The Albert medal of the London Society of Arts has for the present year been awarded to Professor Alexander Graham Bell, for his invention of the telephone.—The eminent astronomer, Professor Giovanni Schiaparelli, has been elected an associate of the French Academy of Sciences, and M. Amagat a member of the section of physics.—The Academy of Sciences of Vienna has elected Lord Rayleigh a corresponding member.

President Eliot, of Harvard University, was elected president of the national Educational Association at the recent Minneapolis meeting.—Dr. William H. Forwood has succeeded Dr. George M. Sternberg as surgeon-general of the army.—Professor Edward S. Holden has accepted the appointment of librarian of the Military Academy at West Point.

Mr. F. H. Newell, chief hydrographer of the U. S. Geological Survey, has gone to the West to supervise surveys in connection with the work in irrigation authorized by Congress. Surveying parties are in the field in California, Oregon, Washington, Montana, Utah, Nevada, Idaho, Arizona and Colorado.—The American Museum of Natural History, New York city, has sent an expedition to eastern Colorado to examine the unexplored portions of the Protohippus Beds in the hope of securing a complete skeleton of this animal. At the same time search will be made in western Nebraska for the same fossil species of horse, in the locality where Professor Leidy first discovered it. The expenses of these expeditions are defrayed by the gift of Mr. William C. Whitney.—The Windward is being fitted for its fifth and last trip and will soon sail via Etah for Cape Sabine on Smith Sound, where it is expected that Lieutenant Peary will be found.

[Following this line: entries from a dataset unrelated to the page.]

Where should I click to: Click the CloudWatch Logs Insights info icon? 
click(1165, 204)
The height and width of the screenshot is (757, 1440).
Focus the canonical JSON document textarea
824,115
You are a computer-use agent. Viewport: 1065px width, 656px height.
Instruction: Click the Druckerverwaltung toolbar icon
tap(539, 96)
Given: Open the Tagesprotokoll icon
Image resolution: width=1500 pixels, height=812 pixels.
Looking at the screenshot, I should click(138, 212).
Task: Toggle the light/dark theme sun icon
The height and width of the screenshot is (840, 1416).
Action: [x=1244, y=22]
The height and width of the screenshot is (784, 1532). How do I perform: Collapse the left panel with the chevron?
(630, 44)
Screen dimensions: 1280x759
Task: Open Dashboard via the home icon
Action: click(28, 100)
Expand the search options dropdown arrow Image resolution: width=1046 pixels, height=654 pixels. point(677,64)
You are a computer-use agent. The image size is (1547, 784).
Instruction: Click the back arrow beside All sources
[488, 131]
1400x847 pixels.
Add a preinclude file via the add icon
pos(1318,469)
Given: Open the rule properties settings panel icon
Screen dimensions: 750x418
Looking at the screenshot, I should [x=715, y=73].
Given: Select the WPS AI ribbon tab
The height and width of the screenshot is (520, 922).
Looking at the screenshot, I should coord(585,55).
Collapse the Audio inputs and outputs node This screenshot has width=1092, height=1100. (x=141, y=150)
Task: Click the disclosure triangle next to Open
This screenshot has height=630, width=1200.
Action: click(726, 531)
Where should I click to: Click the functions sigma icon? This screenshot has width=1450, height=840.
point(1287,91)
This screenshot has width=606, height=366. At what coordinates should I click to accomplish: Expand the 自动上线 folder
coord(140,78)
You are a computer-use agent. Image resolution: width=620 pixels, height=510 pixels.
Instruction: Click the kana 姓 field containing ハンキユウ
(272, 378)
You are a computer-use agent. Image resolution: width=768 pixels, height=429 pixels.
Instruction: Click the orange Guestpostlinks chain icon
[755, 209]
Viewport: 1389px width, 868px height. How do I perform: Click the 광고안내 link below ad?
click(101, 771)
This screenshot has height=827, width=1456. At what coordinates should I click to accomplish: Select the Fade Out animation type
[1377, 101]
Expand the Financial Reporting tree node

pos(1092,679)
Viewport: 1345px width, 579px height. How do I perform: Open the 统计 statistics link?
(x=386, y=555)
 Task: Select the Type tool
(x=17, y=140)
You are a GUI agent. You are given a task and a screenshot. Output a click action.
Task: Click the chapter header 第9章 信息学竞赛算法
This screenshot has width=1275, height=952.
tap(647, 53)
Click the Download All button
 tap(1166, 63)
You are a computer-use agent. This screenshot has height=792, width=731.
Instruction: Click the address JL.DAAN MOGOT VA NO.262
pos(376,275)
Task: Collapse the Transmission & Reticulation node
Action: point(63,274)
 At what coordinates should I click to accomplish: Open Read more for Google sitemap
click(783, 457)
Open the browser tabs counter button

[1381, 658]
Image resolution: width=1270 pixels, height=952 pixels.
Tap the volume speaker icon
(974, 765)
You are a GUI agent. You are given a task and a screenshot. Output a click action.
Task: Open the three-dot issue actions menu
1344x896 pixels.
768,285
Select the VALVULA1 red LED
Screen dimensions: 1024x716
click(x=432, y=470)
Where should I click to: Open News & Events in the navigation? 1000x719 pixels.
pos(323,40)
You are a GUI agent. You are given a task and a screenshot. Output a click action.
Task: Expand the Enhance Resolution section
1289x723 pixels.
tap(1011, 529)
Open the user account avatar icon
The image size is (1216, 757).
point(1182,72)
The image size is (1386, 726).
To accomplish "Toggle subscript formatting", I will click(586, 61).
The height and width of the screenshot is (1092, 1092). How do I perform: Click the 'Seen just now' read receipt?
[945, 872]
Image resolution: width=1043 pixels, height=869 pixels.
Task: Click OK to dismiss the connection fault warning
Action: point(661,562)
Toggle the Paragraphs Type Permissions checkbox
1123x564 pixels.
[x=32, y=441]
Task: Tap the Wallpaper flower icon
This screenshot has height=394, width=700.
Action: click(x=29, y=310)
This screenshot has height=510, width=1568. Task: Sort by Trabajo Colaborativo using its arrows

In honor of the late Alpheus Hyatt a memorial fund is being collected for field lessons in natural history. Professor Hyatt was greatly interested in extending the teaching of natural history to the schools, and this memorial appears to be especially appropriate. While the fund will be administered by a board of trustees at Boston, contributions from Professor Hyatt's former pupils or friends, wherever living, will be welcome. The treasurer, to whom subscriptions may be sent, is Mr. Stephen H. Williams, 2 Tremont Street, Boston.—Dr. Joseph Leidy, Jr., 1319 Locust Street, Philadelphia, is collecting the correspondence of the late Professor Joseph Leidy for publication. He would be glad to possess copies or the originals of any letters of interest that may be in the possession of readers of the Popular Science Monthly.